Collected data:
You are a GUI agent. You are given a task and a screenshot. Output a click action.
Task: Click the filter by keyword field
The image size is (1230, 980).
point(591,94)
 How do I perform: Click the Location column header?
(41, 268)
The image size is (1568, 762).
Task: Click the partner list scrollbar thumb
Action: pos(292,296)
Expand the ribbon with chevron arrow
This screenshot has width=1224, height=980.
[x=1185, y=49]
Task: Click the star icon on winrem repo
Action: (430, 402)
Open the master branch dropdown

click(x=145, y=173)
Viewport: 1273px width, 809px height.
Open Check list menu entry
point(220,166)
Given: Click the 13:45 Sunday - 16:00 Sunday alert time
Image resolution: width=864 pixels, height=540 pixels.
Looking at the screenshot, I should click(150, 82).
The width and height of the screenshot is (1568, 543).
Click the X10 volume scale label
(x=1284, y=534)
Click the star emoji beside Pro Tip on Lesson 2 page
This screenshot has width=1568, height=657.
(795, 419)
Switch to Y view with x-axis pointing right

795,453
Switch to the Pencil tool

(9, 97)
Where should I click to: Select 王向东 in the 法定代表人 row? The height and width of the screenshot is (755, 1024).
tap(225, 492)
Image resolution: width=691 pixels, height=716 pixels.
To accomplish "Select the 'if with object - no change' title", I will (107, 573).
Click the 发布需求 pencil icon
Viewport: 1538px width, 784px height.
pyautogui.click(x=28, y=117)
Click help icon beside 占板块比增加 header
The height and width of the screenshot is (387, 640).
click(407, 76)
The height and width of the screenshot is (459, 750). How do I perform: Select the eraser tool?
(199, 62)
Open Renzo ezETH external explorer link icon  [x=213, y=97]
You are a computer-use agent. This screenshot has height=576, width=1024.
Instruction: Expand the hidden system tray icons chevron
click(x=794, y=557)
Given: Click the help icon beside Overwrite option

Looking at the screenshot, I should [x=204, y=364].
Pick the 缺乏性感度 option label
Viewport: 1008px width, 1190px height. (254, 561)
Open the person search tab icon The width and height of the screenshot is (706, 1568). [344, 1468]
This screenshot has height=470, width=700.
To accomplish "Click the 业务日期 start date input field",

Problem details:
Beginning at the line with "The image size is (1230, 980)." and ending at the line with "Expand the ribbon with chevron arrow", reproduce each line of the data above exactly, and add no other lines.

Task output:
The image size is (1230, 980).
point(591,94)
 How do I perform: Click the Location column header?
(41, 268)
The image size is (1568, 762).
Task: Click the partner list scrollbar thumb
Action: pos(292,296)
Expand the ribbon with chevron arrow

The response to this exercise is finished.